(Beginning of Task input)
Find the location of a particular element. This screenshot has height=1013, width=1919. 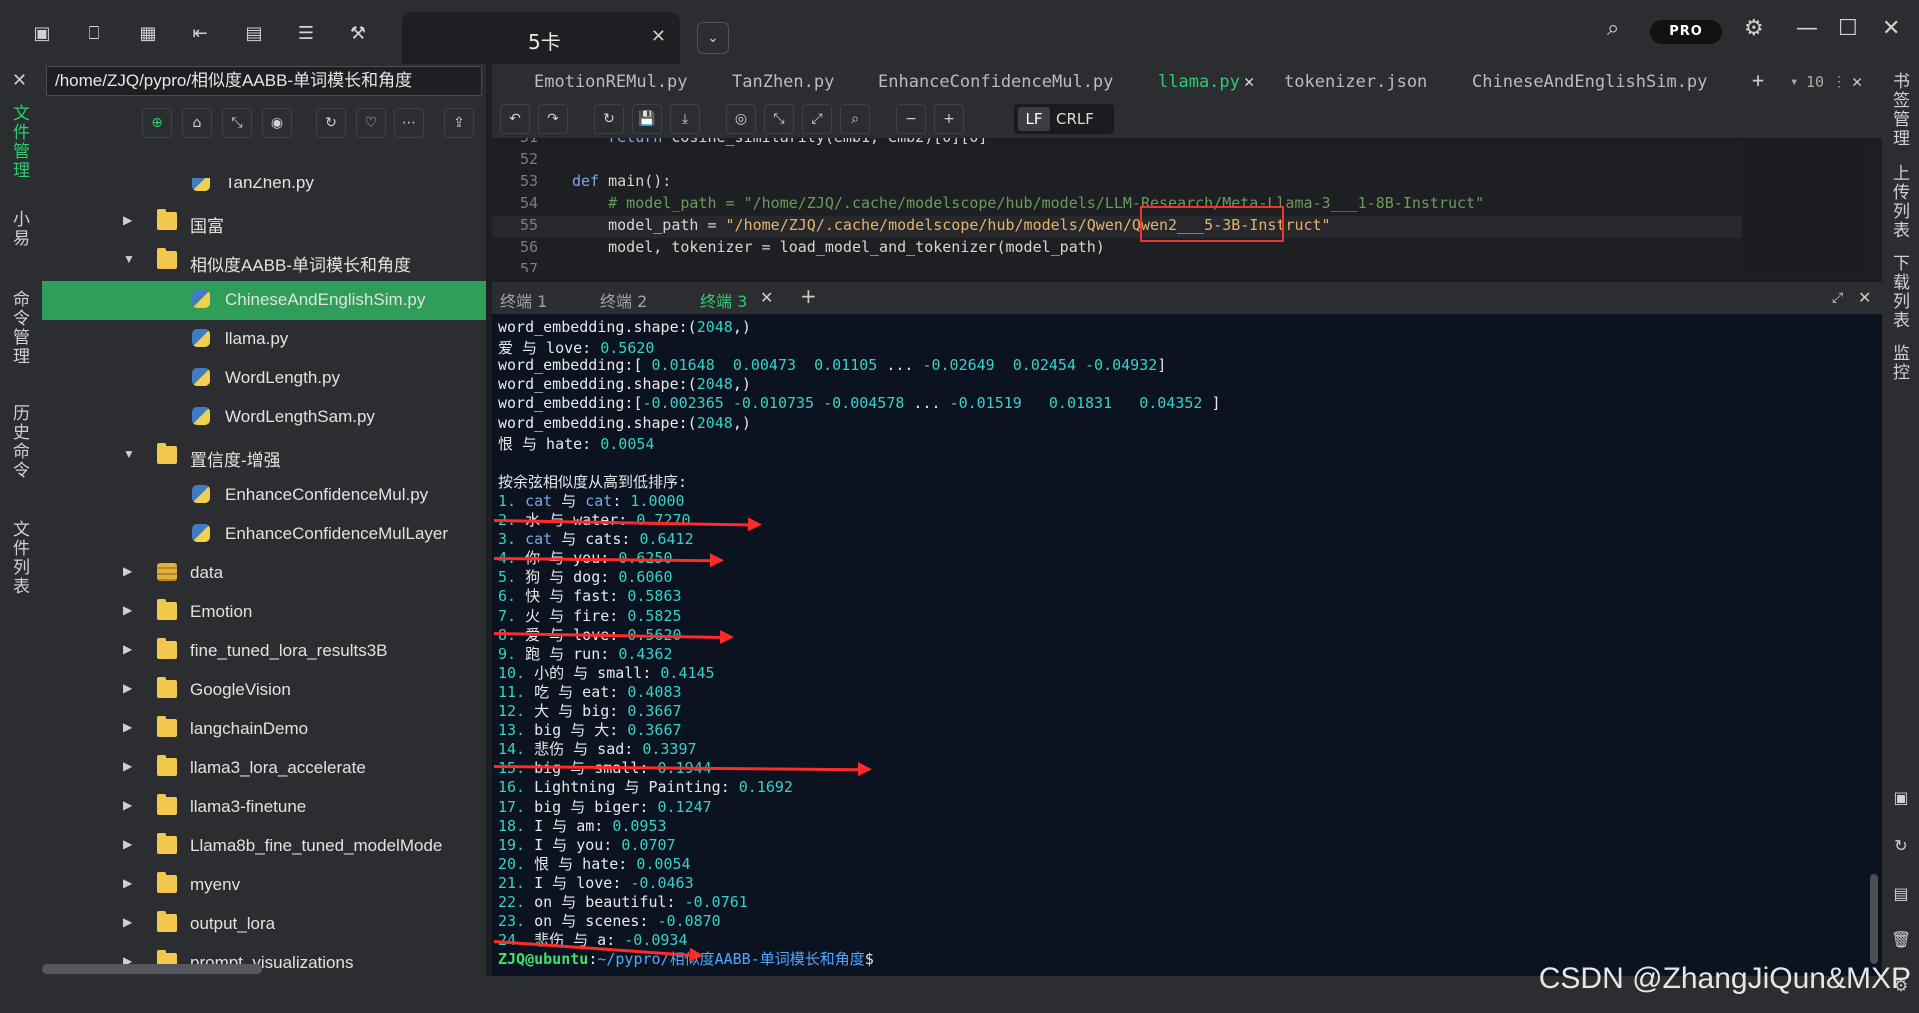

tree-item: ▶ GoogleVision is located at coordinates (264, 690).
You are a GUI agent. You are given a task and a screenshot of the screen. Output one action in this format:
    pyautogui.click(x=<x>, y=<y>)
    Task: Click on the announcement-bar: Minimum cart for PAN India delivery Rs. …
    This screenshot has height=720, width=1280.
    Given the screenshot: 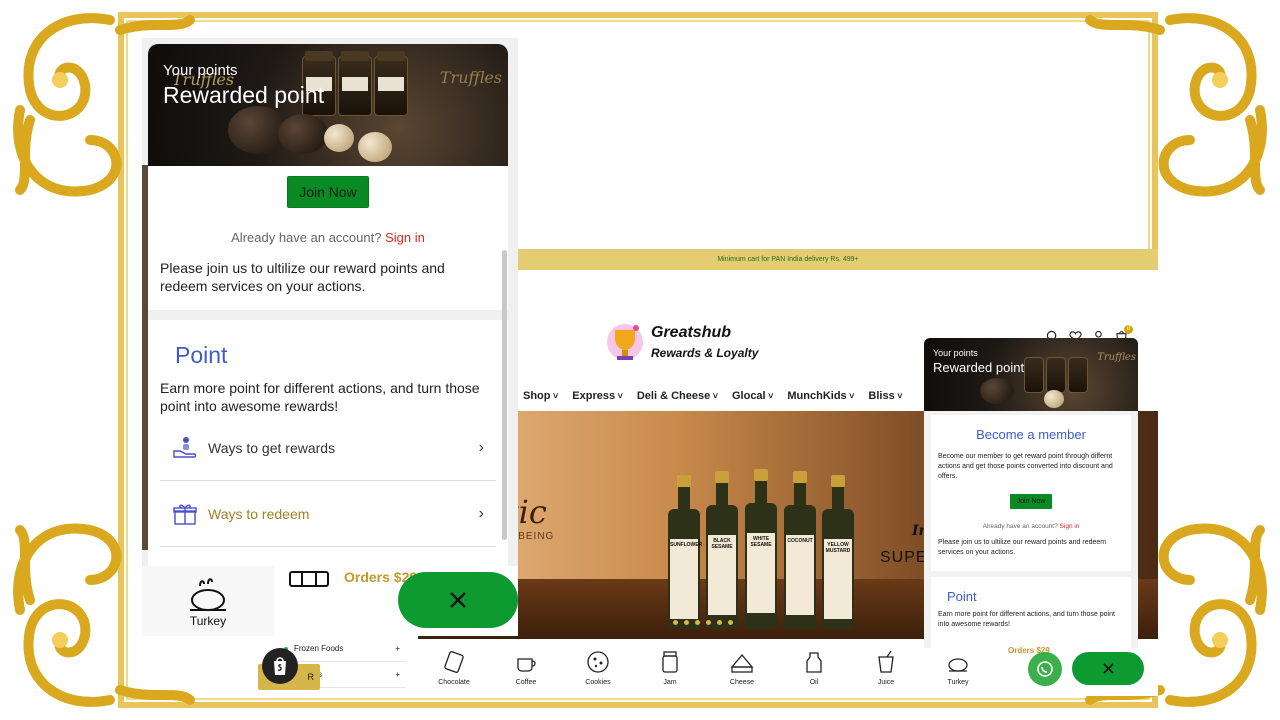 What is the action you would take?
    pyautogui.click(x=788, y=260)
(End of Task input)
Quote the lines between the line holding "You are a GUI" and the line holding "This screenshot has height=720, width=1280.", inclusive.

You are a GUI agent. You are given a task and a screenshot of the screen. Output one action in this format:
    pyautogui.click(x=<x>, y=<y>)
    Task: Click on the announcement-bar: Minimum cart for PAN India delivery Rs. …
    This screenshot has height=720, width=1280.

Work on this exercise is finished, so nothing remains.